We time travel forward to the year was 1953.  Buck Rogers is still in the funny papers, but he’s been enjoying a long popularity in the movie theaters. Towards the end of it, the Buck Rogers story arc Planet Outlaws, is assembled into an hour long motion picture.  Stuck in that no man’s land between featurette and full length feature because of its length, the film was none the less rereleased to the theaters as a feature, back to back with another film made the same way called Mars Attacks the World.

As you watch this fun blast from the past, take note of the story elements in it:  there are the traditional trappings of good versus evil, but there are the gadgets, and the spaceships, and the techno-babble that goes with it all.  Note the sound of the spaceships – they don’t sound like jets or real rockets, because in 1939 nobody had ever heard what either of those sounded like.  Instead, all the ships made this electric buzzing noise, or sounded like traditional propeller-driven aircraft.

Effects were done in wood, plaster, rubber, paper mache and wire.  And that was it. Few plastics, no hot glue, no superglue, no model kits to steal parts from.  No rotoscoping, no animated anything, no compositing – it was about as primitive a production situation as you can imagine.  Yet still, they managed it all and created a world of wonder.

While Buck had a lot of sidekicks and helpers to move the stories along, the role of the damsel in distress was more or less missing.  Lieutenant Wilma Deering first appeared in 1928 along side Buck Rogers in the 1929 novella that started it all (she wouldn’t get that promotion to Commander until the 1979 television series).  It’s true she was sort of a magnet for trouble, and a some-time love interest for Buck, but often as not she’d be there fighting her way back out, far from the helpless wimp you’d expect.  She was especially progressive for the period, and was the heroine little girls looked up to.

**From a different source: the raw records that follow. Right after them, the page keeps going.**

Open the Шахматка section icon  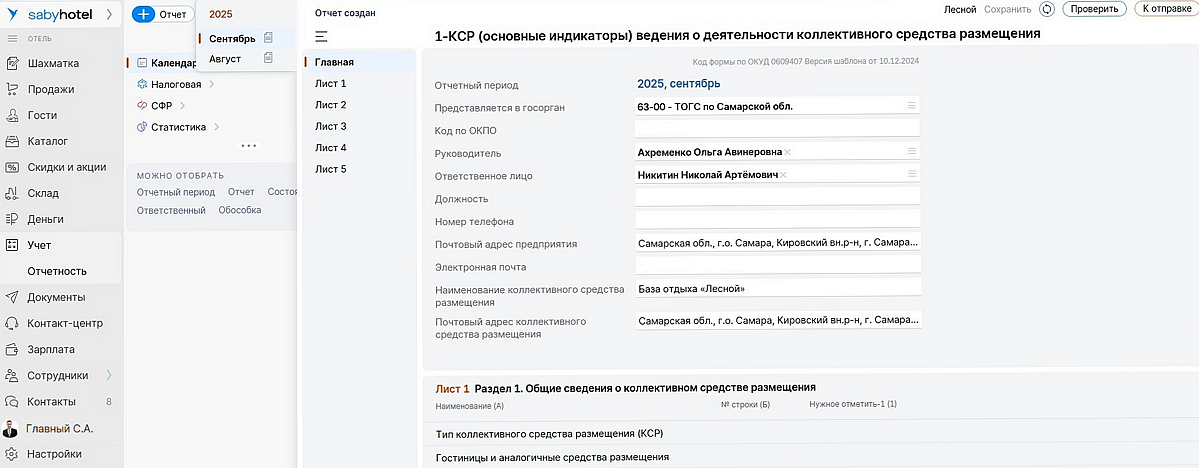tap(12, 64)
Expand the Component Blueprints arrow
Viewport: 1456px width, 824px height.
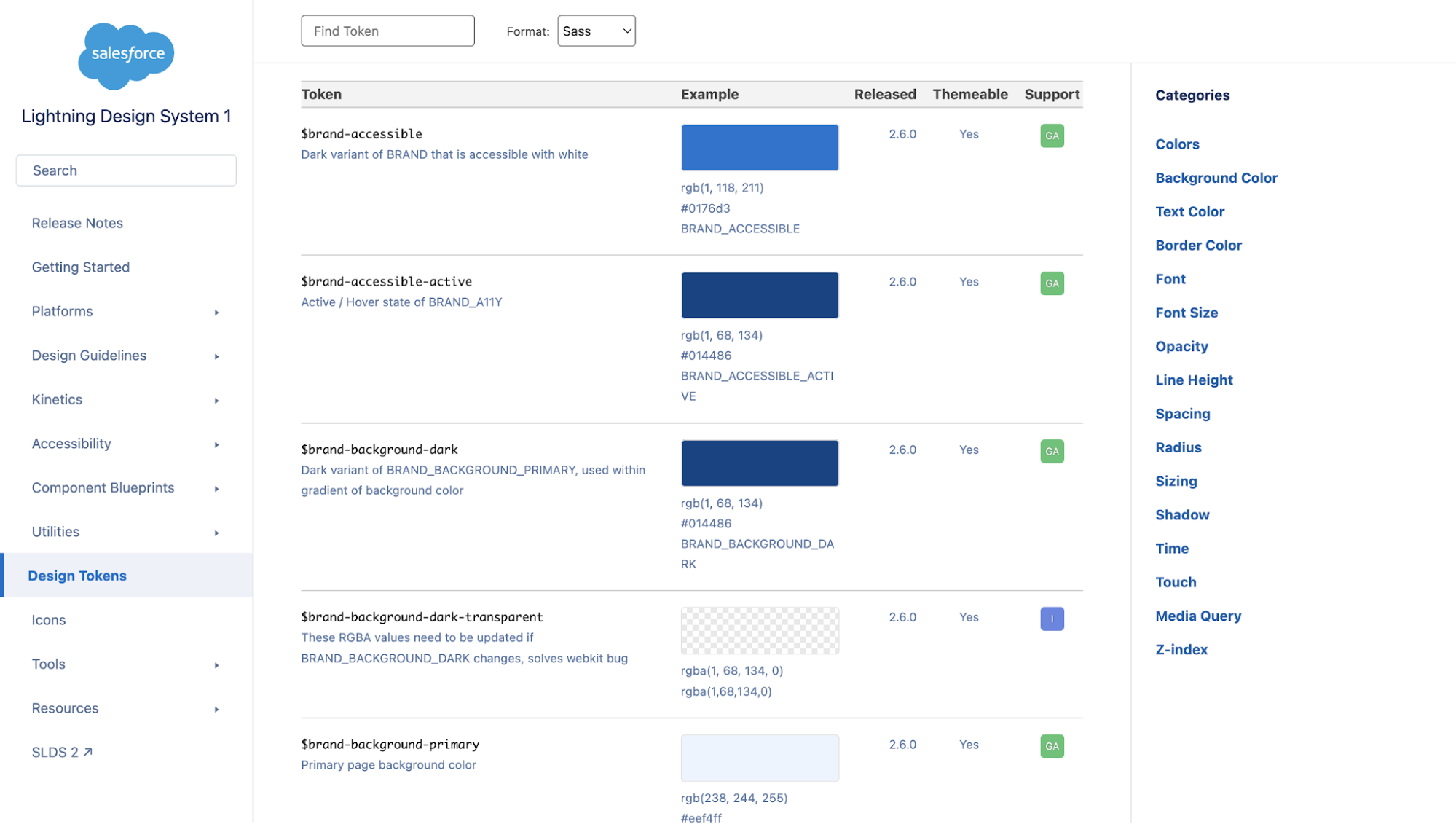pyautogui.click(x=216, y=489)
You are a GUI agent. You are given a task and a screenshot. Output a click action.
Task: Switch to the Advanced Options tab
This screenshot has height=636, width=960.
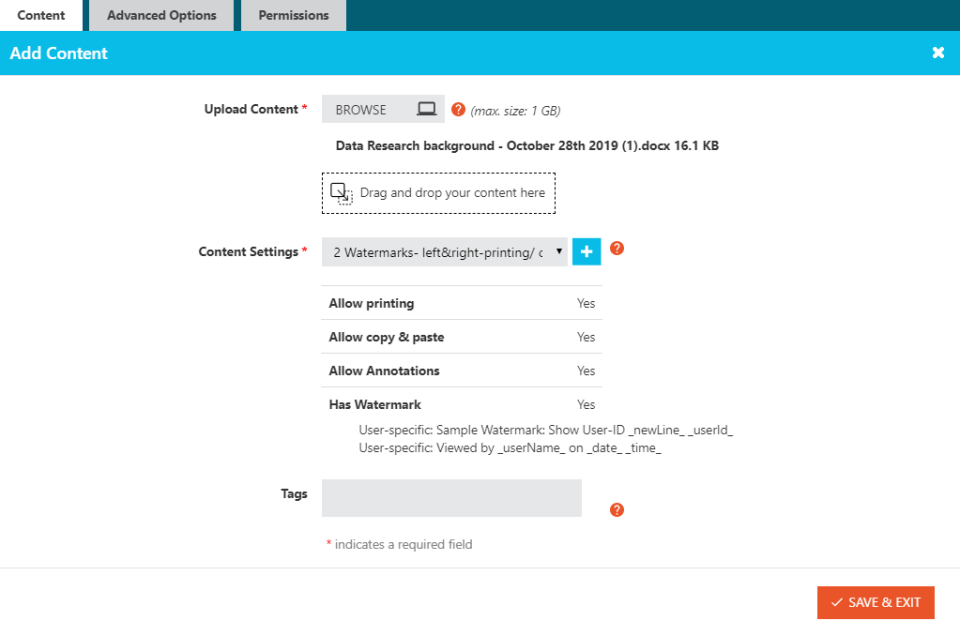[x=161, y=15]
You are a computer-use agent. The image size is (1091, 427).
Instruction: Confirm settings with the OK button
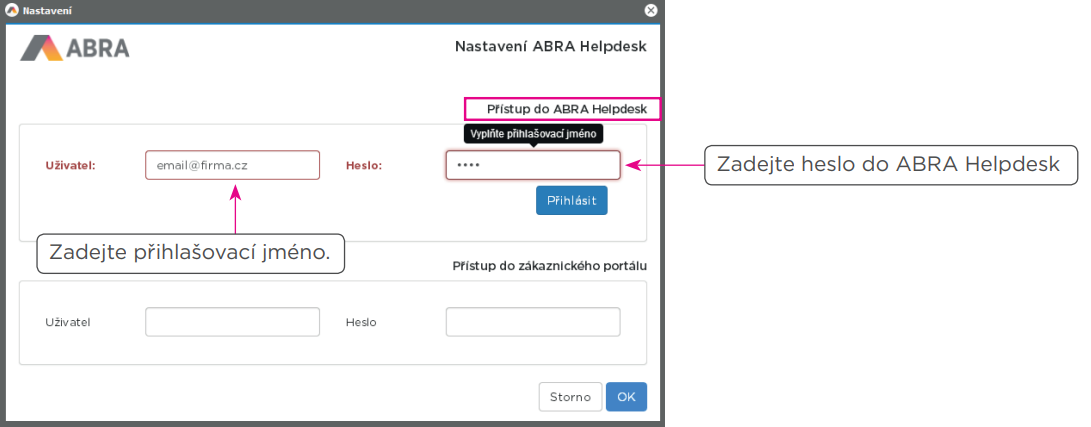pos(626,397)
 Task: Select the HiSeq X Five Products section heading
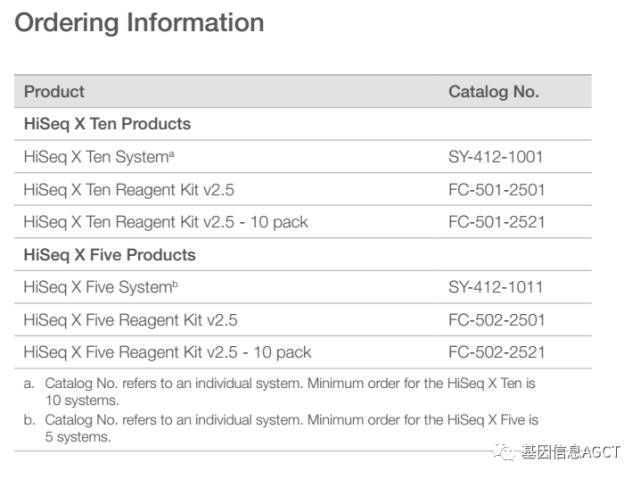point(109,254)
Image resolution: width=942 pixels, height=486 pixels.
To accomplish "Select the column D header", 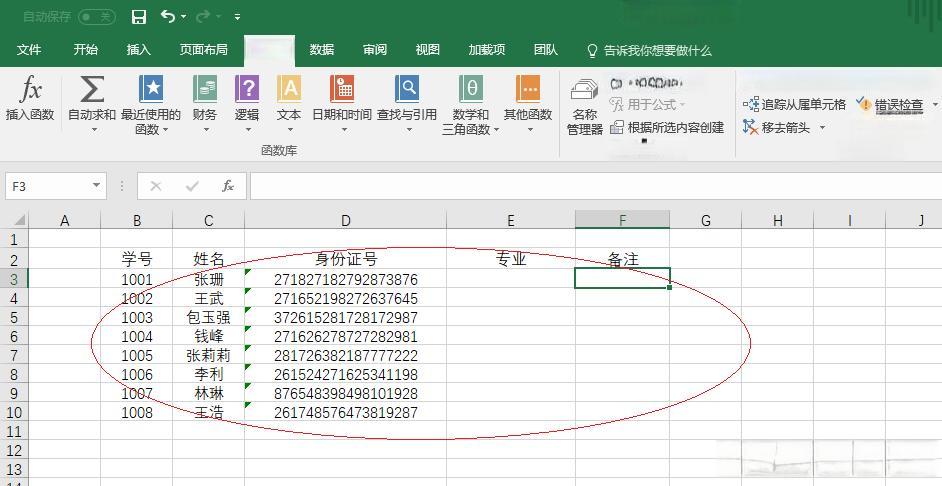I will pos(345,221).
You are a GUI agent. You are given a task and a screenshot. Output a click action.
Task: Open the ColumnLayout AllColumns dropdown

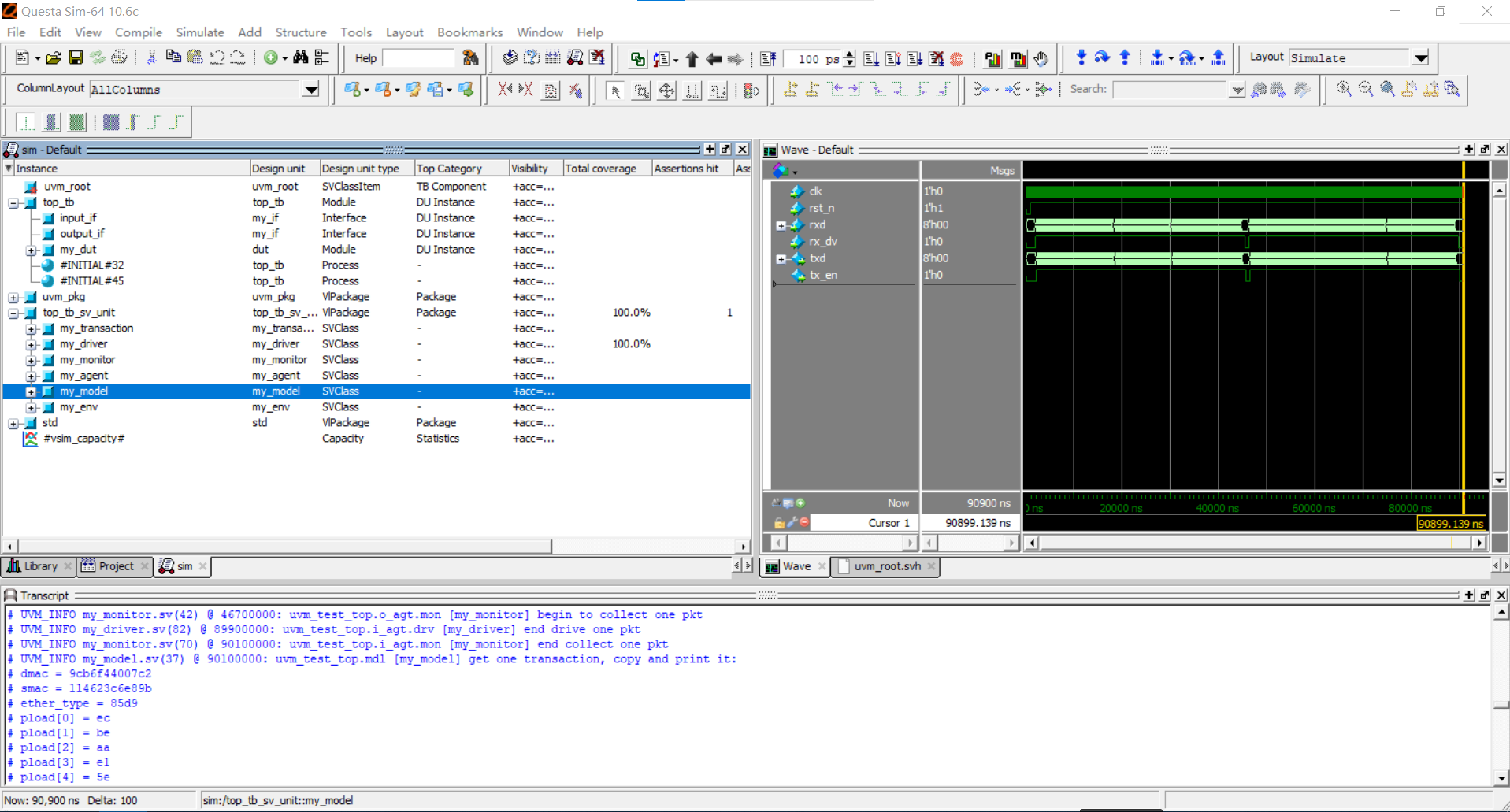click(x=311, y=90)
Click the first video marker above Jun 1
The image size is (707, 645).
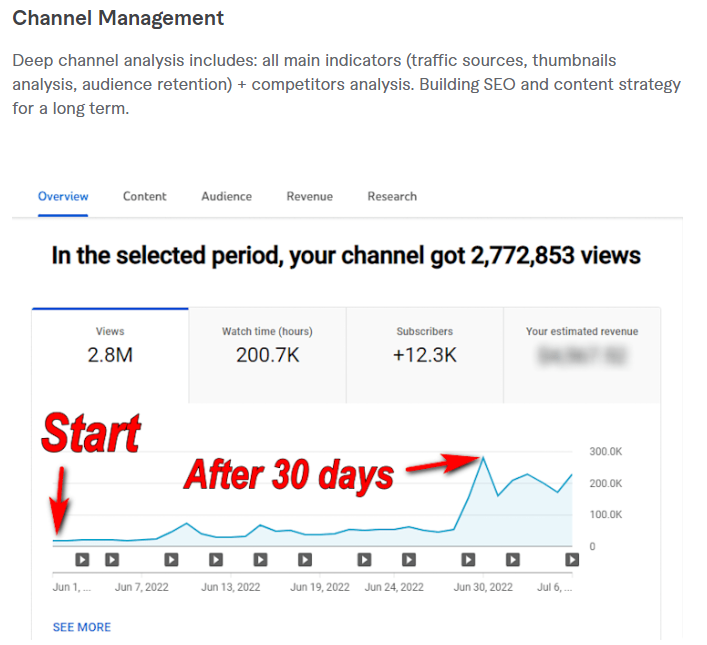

Buck introduced Americans to outer space as a familiar environment for swashbuckling adventure. Buck Rogers has been credited with bringing into popular media the concept of space exploration following in the footsteps of literary pioneers such as Jules Verne, H.G. Wells and Edgar Rice Burroughs (John Carter of Mars).

Buck Rogers is arguably one of the original heroes of space opera.  Make yourself some popcorn, get comfortable and watch Planet Outlaws.  Because Buck boldly went where no-one had gone before.